As Seen in Digital Dealer - Successors: Getting out of the Middle

With more family businesses then ever seeking succession through the next generation of family leadership, a change to a multigenerational management structure is occurring with regularity all over the country. Owners are counting on the seasoned professionals who have carried the day to day operations of dealership management for the past 20 plus years through a conservative approach. Their experience and reliability are depended on to continue selling cars, maximize margins, and maintain customer relationships.

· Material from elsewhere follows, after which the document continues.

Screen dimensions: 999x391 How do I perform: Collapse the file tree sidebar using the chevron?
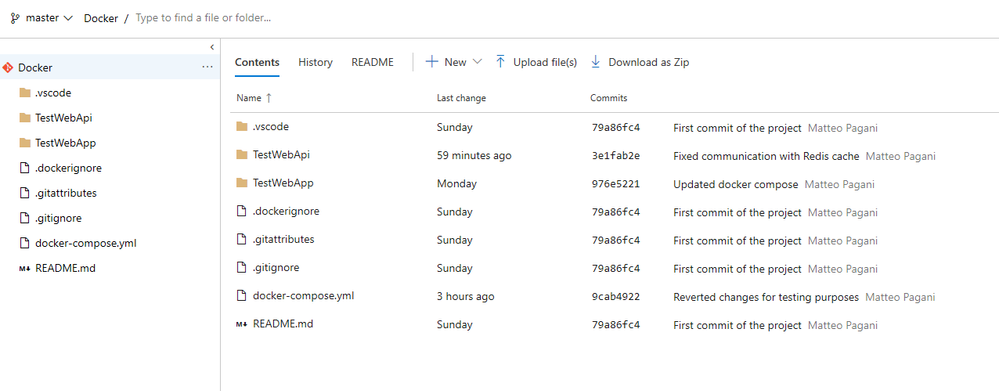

At the same time, many dealers understand the industry is changing and as they groom successors, are capitalizing and embracing a move to a modern approach to dealership management that focuses on innovative selling, advertising, managing and capitalizing on the customer experience.

As this generation of successor candidates emerge, they often find themselves caught in the middle of the “way it has been” and “where we want to go”. It becomes a true challenge of maintaining conservatism and innovation. Who are successors supposed to be as they work to gain respect, earn trust, perform at the top of their class while continuing to be humble. The goal is to be the best so there is no doubt he or she is the next leader of the organization, but the task at hand is to fly under the radar to not step on the toes of those currently in charge. It is a daunting, nearly impossible and often very frustrating task for all involved. Unreasonable expectations accompanied by a general lack of functional and productive communication between the two sides generally leads to extreme frustration.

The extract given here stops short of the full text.